Bus Driver Pleads Not Guilty to Syosset DWI Crash

A school bus crashed into a Syosset home after the driver had a medical emergency on Wednesday, Oct. 3 (Lindsay Christ/Long Island Press)

A Syosset homeowner said he was disgusted to learn that the man who crashed a school bus into his home was allegedly driving drunk with five children on board.

Fredrick Flowers pleaded not guilty Thursday to endangering the welfare of a child, reckless endangerment and driving while intoxicated with child passenger 15 years old or less, a felony under Leandra’s Law.


The 66-year-old Massapequa Park man was arraigned bedside at Nassau University Medical Center, where he was airlifted after police said he drove the bus into a Teibrook Avenue home at 3:40 p.m. Wednesday.
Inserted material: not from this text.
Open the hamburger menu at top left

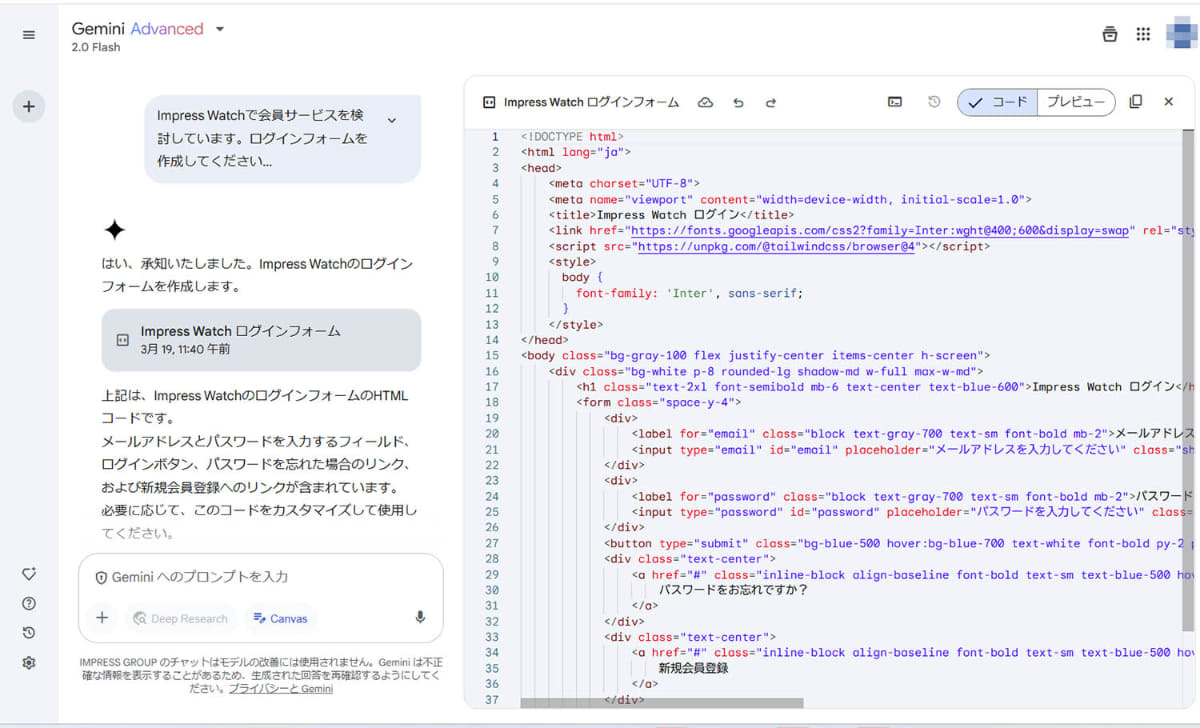click(29, 33)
“[Flowers] was supposed to be doing his job getting the kids home safely from school to their homes and he’s behind the wheel under the influence,” said homeowner Dan Percell. “It’s disgusting, it really is heart wrenching.”

The children, who ranged in age from 5 to 9, were not hurt when police said Flowers crashed the minibus into Percell’s garage. Flowers had just left St. Edward the Confessor School across the street.

Flowers’ attorney, Thomas Spreer, said his client has worked as a bus driver for First Student for more than three years and before that as a driver for Thomas’ English Muffins for 38 years, both without incident. A First Student representative did not return a call for comment.

Spreer said Flowers had several stitches below his right eye and was held at the hospital over night for a possible concussion.

Percell’s two dogs were the only ones home at the time. The Verizon technician and volunteer Syosset firefighter said he first heard of the crash from the fire department dispatcher as the call was going out.

He and his wife mainly use their garage for storage. The only damage, besides the garage itself, was to a snow blower and a set of golf clubs. The hole has since been boarded up, but Percell has no idea how much the repairs will cost.

If convicted, Flowers faces up to one and a third to four years in prison. His bail has been set at $50,000 and he is due back in court Oct. 10.